He shook some hands and the cameras flashed as he settled into his seat, the star of the SEC’s latest must-see TV show.
If the Texas A&M quarterback was troubled by all the attention, he didn’t show it.
Dressed in a dark blue suit, checkered shirt and striped tie, Manziel answered every question thrown his way during the 30-minute Q&A, some were even about football. He said he largely enjoys the spotlight that comes with winning the Heisman Trophy — even if it sometimes includes unsavory headlines.
“This is just another day,” Johnny Football said with a grin.
The 20-year-old sophomore and face of college football spent most of his three-hour stay at the Wynfrey Hotel bouncing from one interview session to another. He mostly talked about an eventful offseason that has frequently made him a trending topic.
“I don’t feel like I’ve done anything that’s catastrophic,” Manziel said. “Of course, I’ve made my mistakes. It’s time to grow up.”
The most recent misstep came last weekend at the Manning Passing Academy. Manziel was one of many college quarterback counselors at the camp for high school prospects run by Archie, Peyton and Eli Manning in Louisiana, but he left before it was over.
He says he missed activities because he “overslept,” and his absence had nothing to do with being out the night before.
“I was not asked to leave. It was a mutual decision,” Manziel said.
He said that while there were social events every night with the Mannings, he did not miss his meetings because of too much partying.
“The speculation of me being too hung over and that’s the reason I missed the meetings is absolutely incorrect,” he said.
Manziel said he fell asleep without setting his alarm and his phone died during the night. He said he was rooming with Alabama quarterback AJ McCarron, but that McCarron didn’t wake him up.

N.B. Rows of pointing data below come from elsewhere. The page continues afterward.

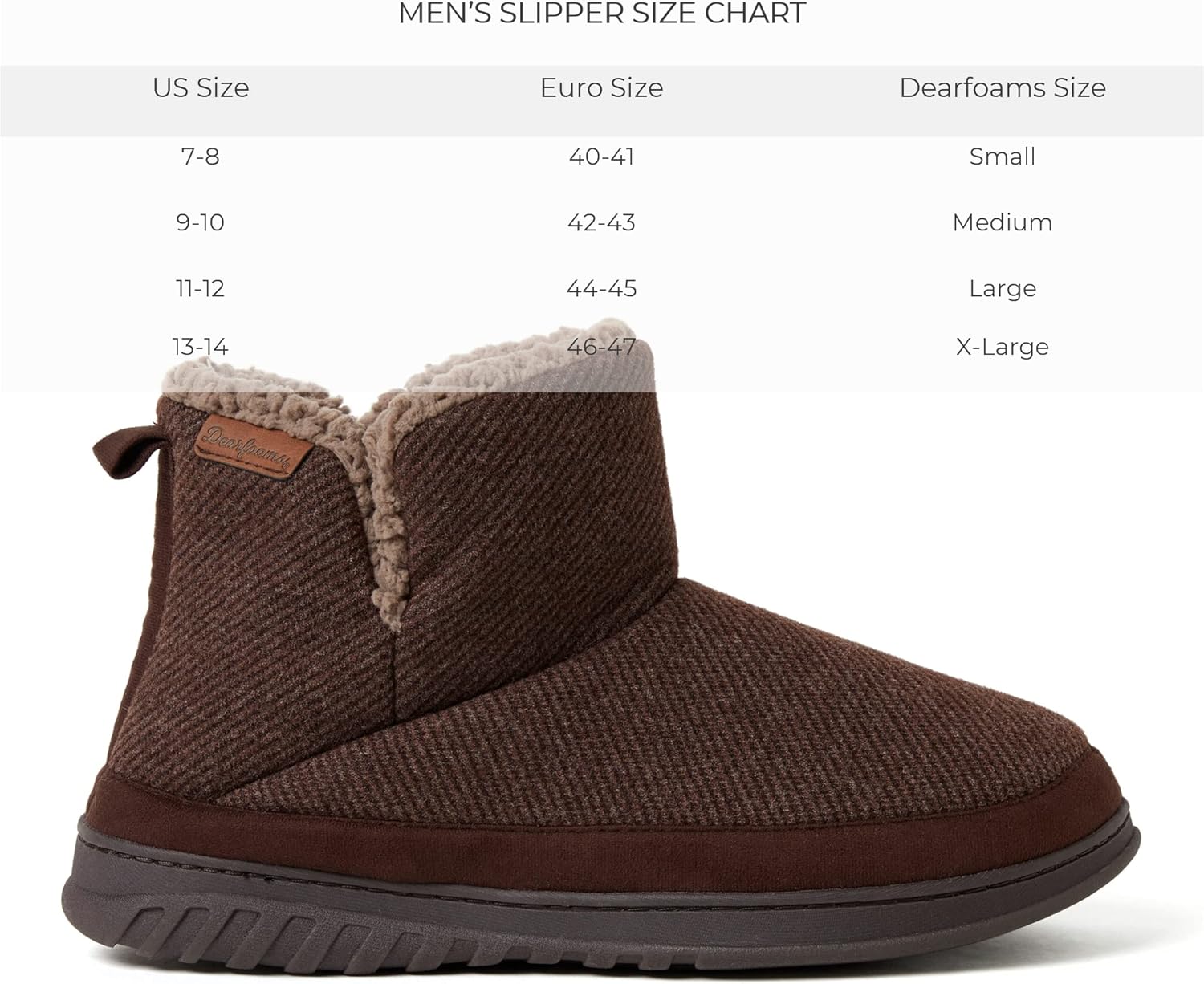Click the 42-43 Euro size cell

tap(602, 222)
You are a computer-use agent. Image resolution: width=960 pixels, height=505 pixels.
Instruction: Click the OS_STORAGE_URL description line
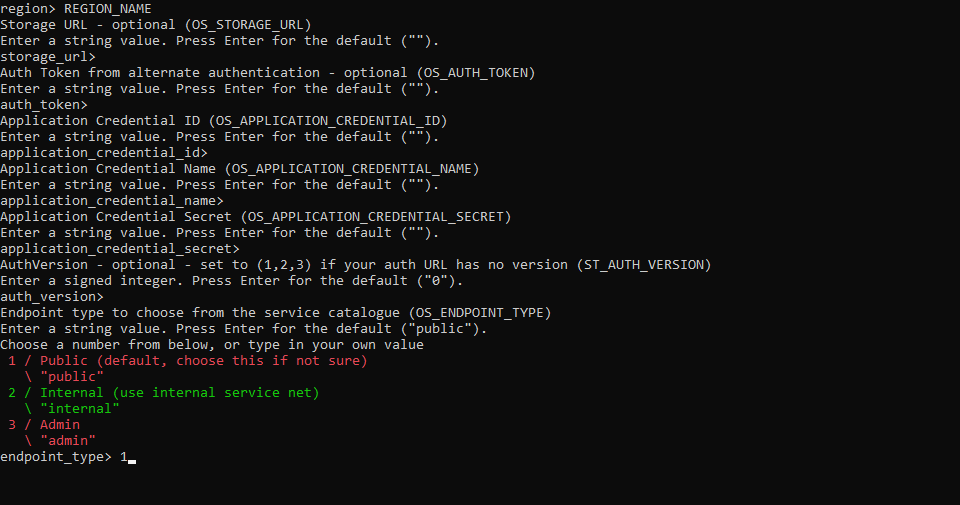155,25

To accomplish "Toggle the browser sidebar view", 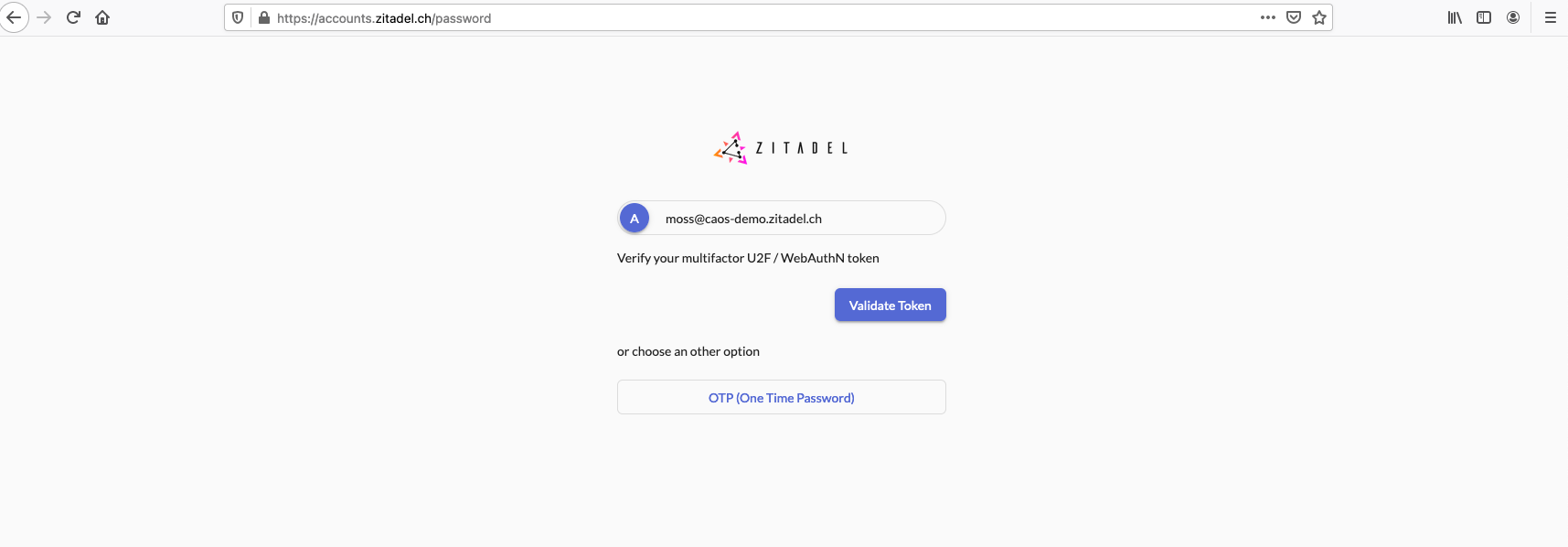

“I’m definitely not going to pin it on him,” Manziel said. “It’s my fault — 115, 120 percent.”
He said he was disappointed he missed camp activities, but that there were “no hard feelings” between him and the Mannings. He said he’s already been invited back to next summer’s camp and looks forward to attending.
The early exit from the Manning camp is just part of Manziel’s offseason in the public eye.
He pleaded guilty on Monday to a misdemeanor of not identifying himself to a police officer following a 2012 altercation at a bar near campus in College Station.
He sent out an update on Twitter in June saying that he “can’t wait to leave” College Station, before quickly deleting the update. He later apologized.
He also created a minor stir in February when he said he took most of his classes online and didn’t go on campus very much.
None of the transgressions were huge, but they combined to keep Johnny Football in the news and raise questions about his character.
Every move Manziel made on Wednesday was shadowed by a media throng. At one point, the quarterback said he felt like pop star Justin Bieber.
He talked about his friendship with NBA star LeBron James, his impending trip to Wednesday night’s ESPYs and all the other positives that comes from his fame.
He said his carousing has been at times “blown out of proportion,” though he did acknowledge that he needs to make better decisions because he’s such a public figure.
“My offseason, all the stuff’s that’s gone on will have no effect on this season,” Manziel said. “I’m ready to stop. No more talk after this. Let’s play football.”
Manziel is the first freshman to win the Heisman and undeniably a unique talent on the field. He led Texas A&M to an 11-2 record, including a 6-2 mark in its first Southeastern Conference season.
Second-year coach Kevin Sumlin’s hurry-up offense was a perfect match for Manziel, who finished with 3,706 yards and 26 touchdowns passing and 1,410 yards and 21 touchdowns on the ground.
His 5,116 total yards were an NCAA freshman record and No. 9 on the NCAA’s all-time list.
Sumlin and Texas A&M defensive back Toney Hurd Jr. both praised Manziel on Wednedsay.
“Johnny Football is a great guy,” Hurd said. “He works hard. He’s dedicated to his craft. I can’t make any predictions on what he’ll do, but I can tell you if you want to stop him, you might want to put 22 men on the field.
Said Sumlin: “I think (handling the Heisman spotlight is) a learning experience, a growing experience, because, quite frankly, it’s something that nobody’s ever been through at that age.”
Mississippi quarterback Bo Wallace was also at the Manning passing camp and said the other quarterbacks enjoyed their time with Manziel. Wallace said Tuesday Manziel is “a fun kid” and “may catch more slack than he should.”
“It’s difficult — you want to go out and do 20, 21-year-old things,” Wallace said. “But at the same time, you’ve got to know that you’re the face of a brand. Ole Miss is a huge brand, A&M’s a huge brand and you’ve got to have that in the back of your mind with every decision that you make.”